■ Assignment: In full and exactly, please return the records, but keep out the pictures.
Material provided Start Marker
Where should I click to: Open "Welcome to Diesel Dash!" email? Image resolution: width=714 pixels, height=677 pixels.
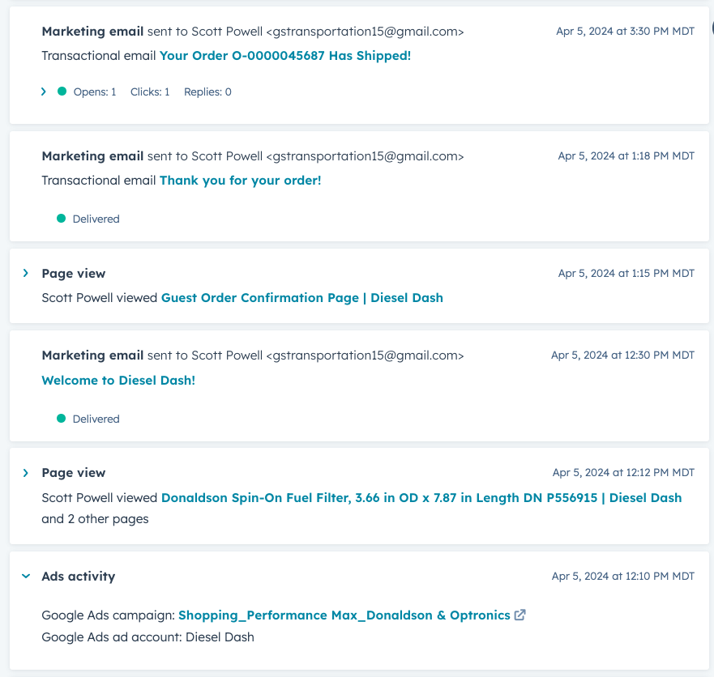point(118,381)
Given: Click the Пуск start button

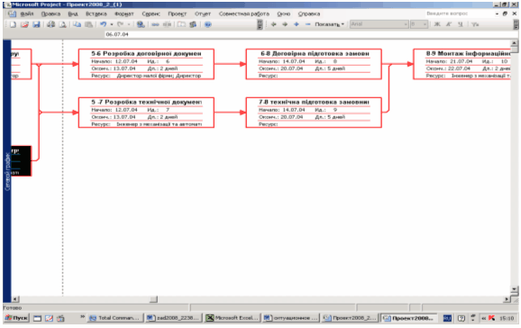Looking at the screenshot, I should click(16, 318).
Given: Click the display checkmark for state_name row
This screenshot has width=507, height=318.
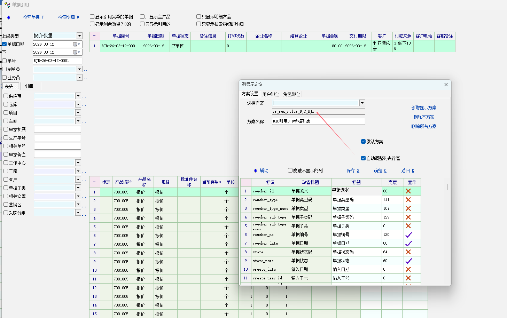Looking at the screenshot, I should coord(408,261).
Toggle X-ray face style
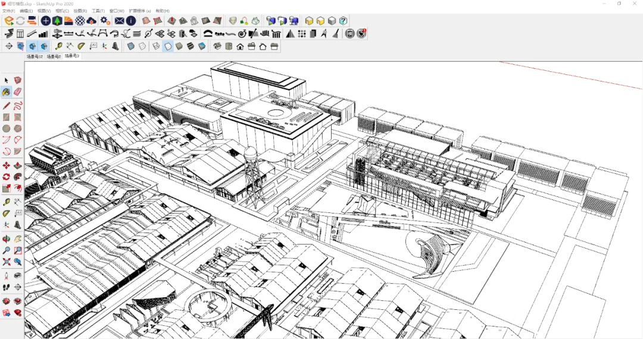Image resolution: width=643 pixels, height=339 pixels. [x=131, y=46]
Material provided End Marker
■ Result of this task:
Where should I click to: Open "Welcome to Diesel Dash!" email? Image resolution: width=714 pixels, height=677 pixels.
point(118,381)
Given: Click the Пуск start button

Looking at the screenshot, I should click(16, 318).
Given: Click the display checkmark for state_name row
This screenshot has width=507, height=318.
Looking at the screenshot, I should coord(408,261).
Toggle X-ray face style
Image resolution: width=643 pixels, height=339 pixels. [x=131, y=46]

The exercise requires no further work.